Over half (54 percent) of SMBs and enterprises feel more at risk of suffering a ransomware attack from increased AI use by threat actors.
Businesses are still taking threats seriously with plans to increase security budgets and expand security teams, the survey found. More than half (57 percent) of SMBs plan to increase their security budget in 2024. Of these, 40 percent plan to increase budgets by 5-to-10 percent. Thirty-three percent plan to increase budgets by 10-to-20 percent. Similarly, 53 percent of enterprises plan to increase their security budget in 2024. Of these, 37 percent plan to increase budgets by 5-to-10 percent, while 31 percent plan to increase budgets by 10-to-20 percent.
Moreover, 44 percent of SMBs and 43 percent of enterprises plan to increase the number of employees working on cybersecurity.
"The conviction 'it won't happen to me' is a risky mindset,” said Prentiss Donohue, executive vice president at OpenText Cybersecurity. “Cyberattacks have become increasingly common and can have serious consequences.

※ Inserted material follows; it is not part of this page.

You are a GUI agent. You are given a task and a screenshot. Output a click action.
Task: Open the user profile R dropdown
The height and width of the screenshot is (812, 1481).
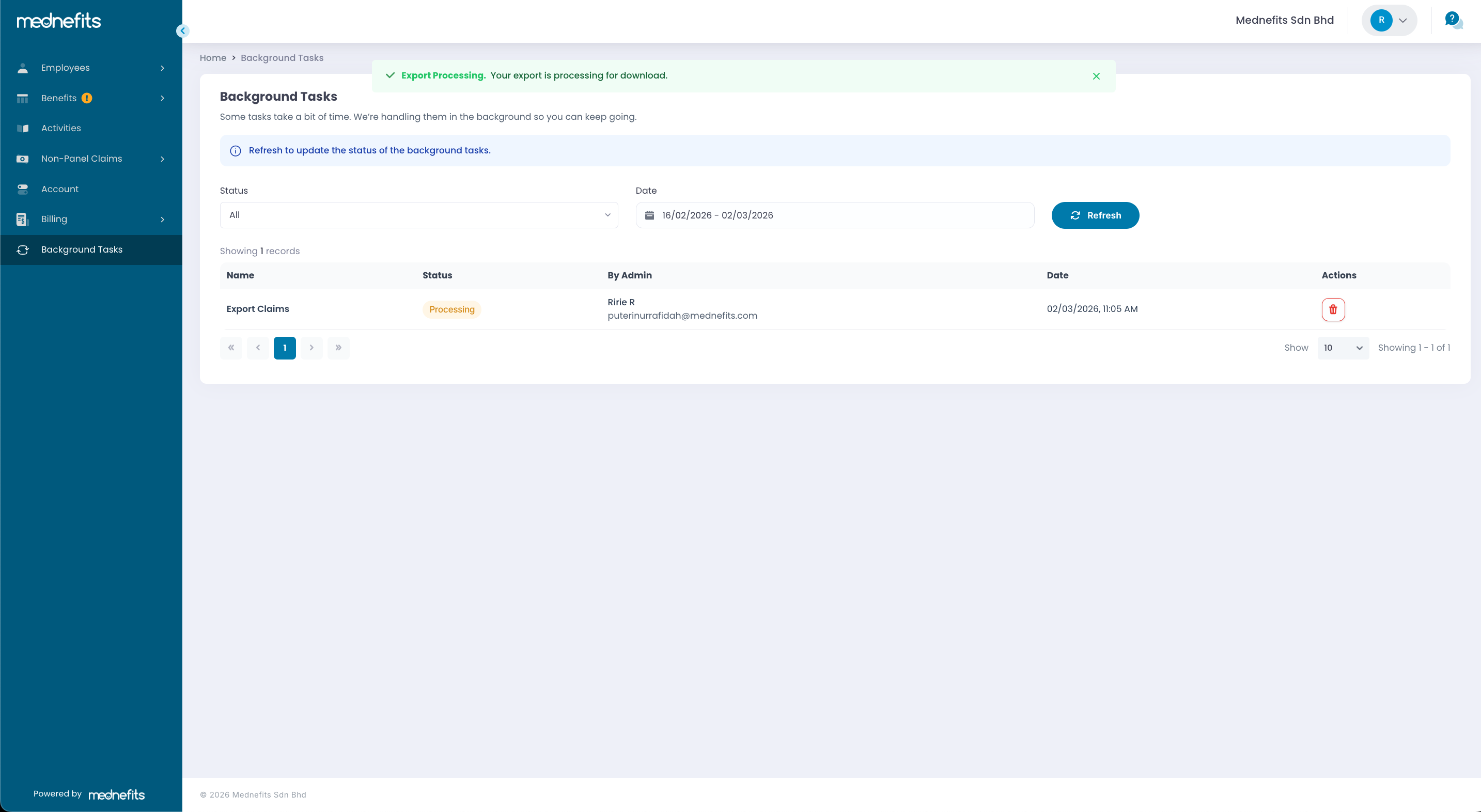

No business is immune to an attack. While many businesses take the right defensive steps like using access controls, deploying backup and monitoring for threats, a layered security approach that includes education remains the best defense against ransomware. Ongoing education of the risks as well as the techniques used to perpetuate an attack is essential to avoid falling victim."
OpenText Cybersecurity polled 2,016 security, IT professionals, and business leaders from SMBs with up to 1,000 employees, and enterprises with more than 1,000 employees in the US, the UK, and Australia from September to October, 2023. Respondents represented a range of roles from security and technical employees to the C-Suite, and across multiple industries.